→ **Problem requirements**
Transcribe the records in full, keeping every character as it is.

→ **Material for this exercise**
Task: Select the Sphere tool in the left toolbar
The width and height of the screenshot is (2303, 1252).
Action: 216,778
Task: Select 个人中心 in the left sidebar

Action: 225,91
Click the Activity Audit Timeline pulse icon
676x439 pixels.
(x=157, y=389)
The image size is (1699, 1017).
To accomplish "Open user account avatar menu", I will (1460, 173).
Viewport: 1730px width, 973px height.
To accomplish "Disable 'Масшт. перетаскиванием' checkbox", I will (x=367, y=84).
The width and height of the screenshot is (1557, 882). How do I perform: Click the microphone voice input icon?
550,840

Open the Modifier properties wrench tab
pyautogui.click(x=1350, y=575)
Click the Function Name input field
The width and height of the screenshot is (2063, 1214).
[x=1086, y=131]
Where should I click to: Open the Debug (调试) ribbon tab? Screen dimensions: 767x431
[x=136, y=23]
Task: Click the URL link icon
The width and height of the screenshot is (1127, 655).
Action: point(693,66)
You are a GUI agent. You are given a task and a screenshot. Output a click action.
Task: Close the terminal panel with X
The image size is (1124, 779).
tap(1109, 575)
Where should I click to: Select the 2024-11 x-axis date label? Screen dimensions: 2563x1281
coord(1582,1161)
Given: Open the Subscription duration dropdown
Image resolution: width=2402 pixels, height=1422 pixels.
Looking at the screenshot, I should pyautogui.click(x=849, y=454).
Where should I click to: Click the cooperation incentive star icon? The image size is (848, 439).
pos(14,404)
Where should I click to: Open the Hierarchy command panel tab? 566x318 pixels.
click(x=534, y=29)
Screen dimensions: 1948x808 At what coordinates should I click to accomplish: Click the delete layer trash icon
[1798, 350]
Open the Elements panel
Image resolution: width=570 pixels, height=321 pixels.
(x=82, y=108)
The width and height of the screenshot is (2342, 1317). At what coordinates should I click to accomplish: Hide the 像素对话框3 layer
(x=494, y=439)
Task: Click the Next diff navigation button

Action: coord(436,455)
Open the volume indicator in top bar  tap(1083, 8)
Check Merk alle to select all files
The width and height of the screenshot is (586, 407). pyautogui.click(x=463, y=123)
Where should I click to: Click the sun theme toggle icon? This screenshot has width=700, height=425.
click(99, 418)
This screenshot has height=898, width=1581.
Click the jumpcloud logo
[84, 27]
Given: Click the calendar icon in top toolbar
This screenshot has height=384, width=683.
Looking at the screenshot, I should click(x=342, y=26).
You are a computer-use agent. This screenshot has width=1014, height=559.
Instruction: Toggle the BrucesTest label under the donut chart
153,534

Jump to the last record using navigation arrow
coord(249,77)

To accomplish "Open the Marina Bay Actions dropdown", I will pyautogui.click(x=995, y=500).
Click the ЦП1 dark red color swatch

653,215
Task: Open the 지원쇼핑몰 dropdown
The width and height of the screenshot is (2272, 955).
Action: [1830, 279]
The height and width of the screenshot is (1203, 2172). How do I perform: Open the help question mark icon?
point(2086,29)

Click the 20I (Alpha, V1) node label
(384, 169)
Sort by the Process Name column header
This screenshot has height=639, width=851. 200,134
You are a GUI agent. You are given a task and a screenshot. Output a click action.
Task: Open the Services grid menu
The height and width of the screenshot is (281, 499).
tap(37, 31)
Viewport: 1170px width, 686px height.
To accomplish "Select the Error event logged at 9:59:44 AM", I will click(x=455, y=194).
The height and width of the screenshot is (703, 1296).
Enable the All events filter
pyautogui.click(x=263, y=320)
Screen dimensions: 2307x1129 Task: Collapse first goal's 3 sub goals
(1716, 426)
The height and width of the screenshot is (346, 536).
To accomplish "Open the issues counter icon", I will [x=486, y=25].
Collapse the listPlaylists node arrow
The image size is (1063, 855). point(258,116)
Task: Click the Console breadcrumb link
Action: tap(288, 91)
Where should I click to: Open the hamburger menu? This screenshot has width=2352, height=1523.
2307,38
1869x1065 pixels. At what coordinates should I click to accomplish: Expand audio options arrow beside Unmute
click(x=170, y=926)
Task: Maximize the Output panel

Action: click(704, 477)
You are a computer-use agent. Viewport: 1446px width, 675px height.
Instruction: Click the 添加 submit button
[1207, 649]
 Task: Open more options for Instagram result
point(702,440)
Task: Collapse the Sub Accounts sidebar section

→ **Task response**
Task: Select the Sphere tool in the left toolbar
The width and height of the screenshot is (2303, 1252).
Action: 216,778
Task: Select 个人中心 in the left sidebar

Action: 225,91
Click the Activity Audit Timeline pulse icon
676x439 pixels.
(x=157, y=389)
The image size is (1699, 1017).
To accomplish "Open user account avatar menu", I will (1460, 173).
Viewport: 1730px width, 973px height.
To accomplish "Disable 'Масшт. перетаскиванием' checkbox", I will (x=367, y=84).
The width and height of the screenshot is (1557, 882). How do I perform: Click the microphone voice input icon?
550,840

Open the Modifier properties wrench tab
pyautogui.click(x=1350, y=575)
Click the Function Name input field
The width and height of the screenshot is (2063, 1214).
[x=1086, y=131]
Where should I click to: Open the Debug (调试) ribbon tab? Screen dimensions: 767x431
[x=136, y=23]
Task: Click the URL link icon
The width and height of the screenshot is (1127, 655).
Action: point(693,66)
You are a GUI agent. You are given a task and a screenshot. Output a click action.
Task: Close the terminal panel with X
The image size is (1124, 779).
tap(1109, 575)
Where should I click to: Select the 2024-11 x-axis date label? Screen dimensions: 2563x1281
coord(1582,1161)
Given: Open the Subscription duration dropdown
Image resolution: width=2402 pixels, height=1422 pixels.
Looking at the screenshot, I should pyautogui.click(x=849, y=454).
Where should I click to: Click the cooperation incentive star icon? The image size is (848, 439).
pos(14,404)
Where should I click to: Open the Hierarchy command panel tab? 566x318 pixels.
click(x=534, y=29)
Screen dimensions: 1948x808 At what coordinates should I click to accomplish: Click the delete layer trash icon
[1798, 350]
Open the Elements panel
Image resolution: width=570 pixels, height=321 pixels.
(x=82, y=108)
The width and height of the screenshot is (2342, 1317). At what coordinates should I click to accomplish: Hide the 像素对话框3 layer
(x=494, y=439)
Task: Click the Next diff navigation button

Action: coord(436,455)
Open the volume indicator in top bar  tap(1083, 8)
Check Merk alle to select all files
The width and height of the screenshot is (586, 407). pyautogui.click(x=463, y=123)
Where should I click to: Click the sun theme toggle icon? This screenshot has width=700, height=425.
click(99, 418)
This screenshot has height=898, width=1581.
Click the jumpcloud logo
[84, 27]
Given: Click the calendar icon in top toolbar
This screenshot has height=384, width=683.
Looking at the screenshot, I should click(x=342, y=26).
You are a computer-use agent. This screenshot has width=1014, height=559.
Instruction: Toggle the BrucesTest label under the donut chart
153,534

Jump to the last record using navigation arrow
coord(249,77)

To accomplish "Open the Marina Bay Actions dropdown", I will pyautogui.click(x=995, y=500).
Click the ЦП1 dark red color swatch

653,215
Task: Open the 지원쇼핑몰 dropdown
The width and height of the screenshot is (2272, 955).
Action: [1830, 279]
The height and width of the screenshot is (1203, 2172). How do I perform: Open the help question mark icon?
point(2086,29)

Click the 20I (Alpha, V1) node label
(384, 169)
Sort by the Process Name column header
This screenshot has height=639, width=851. 200,134
You are a GUI agent. You are given a task and a screenshot. Output a click action.
Task: Open the Services grid menu
The height and width of the screenshot is (281, 499).
tap(37, 31)
Viewport: 1170px width, 686px height.
To accomplish "Select the Error event logged at 9:59:44 AM", I will click(x=455, y=194).
The height and width of the screenshot is (703, 1296).
Enable the All events filter
pyautogui.click(x=263, y=320)
Screen dimensions: 2307x1129 Task: Collapse first goal's 3 sub goals
(1716, 426)
The height and width of the screenshot is (346, 536).
To accomplish "Open the issues counter icon", I will [x=486, y=25].
Collapse the listPlaylists node arrow
The image size is (1063, 855). point(258,116)
Task: Click the Console breadcrumb link
Action: tap(288, 91)
Where should I click to: Open the hamburger menu? This screenshot has width=2352, height=1523.
2307,38
1869x1065 pixels. At what coordinates should I click to accomplish: Expand audio options arrow beside Unmute
click(x=170, y=926)
Task: Maximize the Output panel

Action: click(704, 477)
You are a computer-use agent. Viewport: 1446px width, 675px height.
Instruction: Click the 添加 submit button
[1207, 649]
 Task: Open more options for Instagram result
point(702,440)
Task: Collapse the Sub Accounts sidebar section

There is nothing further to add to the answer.